L’autotest trouve son public chez les hommes moins habitués au dépistage
Vendus à environ 65 000 unités par an en France, les autotests VIH ont été utilisés par 14,3 % des hommes entre 2022 et 2023, 4 % lors de leur dernier test, au sein d’un panel de 10 500 hommes. Non représentatif de la population, cet échantillon souligne néanmoins comment les différents modes de dépistage peuvent être mobilisés.
Les facteurs associés à une plus forte utilisation des ATVIH sont : un niveau d’études équivalent au bac ou inférieur (odds ratio ajusté ORa = 1,32), l’existence de difficultés financières (ORa=1,26), l’utilisation régulière d’applications de rencontre gay (ORa=1,5), le fait de ne pas être suivi régulièrement par un médecin (ORa=1,5) et de faire plusieurs tests du VIH par an (ORa=1,8).
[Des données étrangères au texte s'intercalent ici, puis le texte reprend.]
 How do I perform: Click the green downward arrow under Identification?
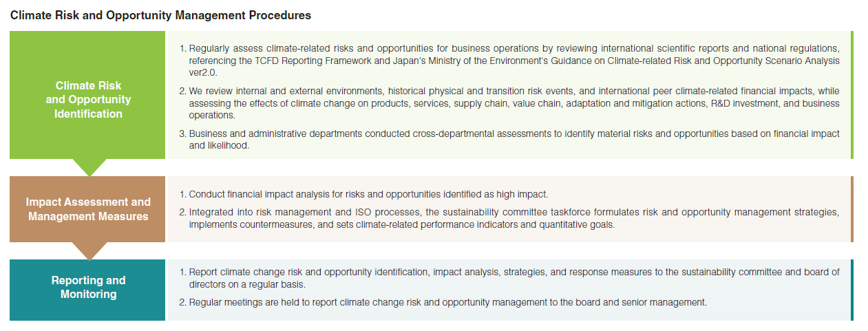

Ce résultat tranche avec ce qui est observé pour le recours global au dépistage du VIH, qui est moins déclaré par les hommes peu diplômés. Cependant, l’enquête ne permet pas d’en identifier les causes.
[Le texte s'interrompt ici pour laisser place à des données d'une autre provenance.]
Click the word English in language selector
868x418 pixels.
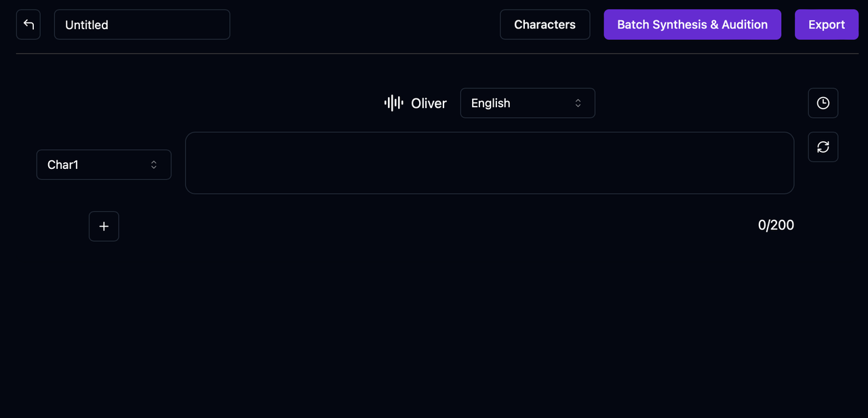coord(490,103)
Les résultats de cette enquête permettent de confirmer le potentiel des ATVIH dans la stratégie d’éradication de l’infection et son attrait pour des populations moins en contact avec le système de santé. Pour SPF, « l’accès aux autotests fait partie intégrante de l’accès au système de soins et leur mise à disposition doit être pensée comme un élément de l’action de santé publique visant à diversifier les accès au dépistage pour réduire le nombre de personnes ignorant leur statut sérologique ».
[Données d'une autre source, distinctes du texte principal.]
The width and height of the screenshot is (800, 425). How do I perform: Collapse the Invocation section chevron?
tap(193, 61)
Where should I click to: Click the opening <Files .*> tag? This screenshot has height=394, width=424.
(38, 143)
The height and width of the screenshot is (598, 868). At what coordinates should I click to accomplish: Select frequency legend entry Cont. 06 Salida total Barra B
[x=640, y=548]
La majorité des patients au stade sida n’ont pas été dépistés ni traités
Le nombre estimé de cas de sida en France a diminué de 2012 (environ 1 200 cas) jusqu’en 2020 (environ 750), puis s’est stabilisé autour de 800 cas par an. Entre 2012 et 2023, 62 % des diagnostics de sida ont été posés chez des personnes ignorant leur séropositivité et 18 % de personnes qui connaissaient leur statut sérologique mais n’avaient pas reçu d’antirétroviraux. Pour les 20 % restants, diagnostiqués et traités, la cause pourrait être expliquée par des circonstances de prise du traitement : type, modalités de prise, durée, observance, interruptions, éventuelles résistances, etc.
Plus de deux tiers (69 %) des personnes ayant développé un sida entre 2012 et 2023 étaient des hommes cisgenres et la part des personnes de plus de 49 ans a augmenté sur la période. La grande majorité (82 %) des cas de sida chez les 15 ans et plus ont été diagnostiqués avec moins de 200 CD4/mm3. Entre 2012 et 2023, 84 % des diagnostics ont été déclarés avec une pathologie indicatrice de sida isolée, notamment la pneumocystose pulmonaire (PCP, 27 %). Pour les 16 % avec des pathologies multiples, la proportion a augmenté de 2016 (11%) à 2021 (21 %), l’association la plus fréquente étant PCP et candidose œsophagienne (14 %).
La survenue du stade sida en majorité chez des personnes qui ignoraient leur séropositivité souligne l’importance d’améliorer le dépistage dans la lutte contre le sida. De plus, les diagnostics de sida chez des personnes connaissant leur séropositivité mais non traitées montrent qu’un renforcement du lien au soin reste nécessaire.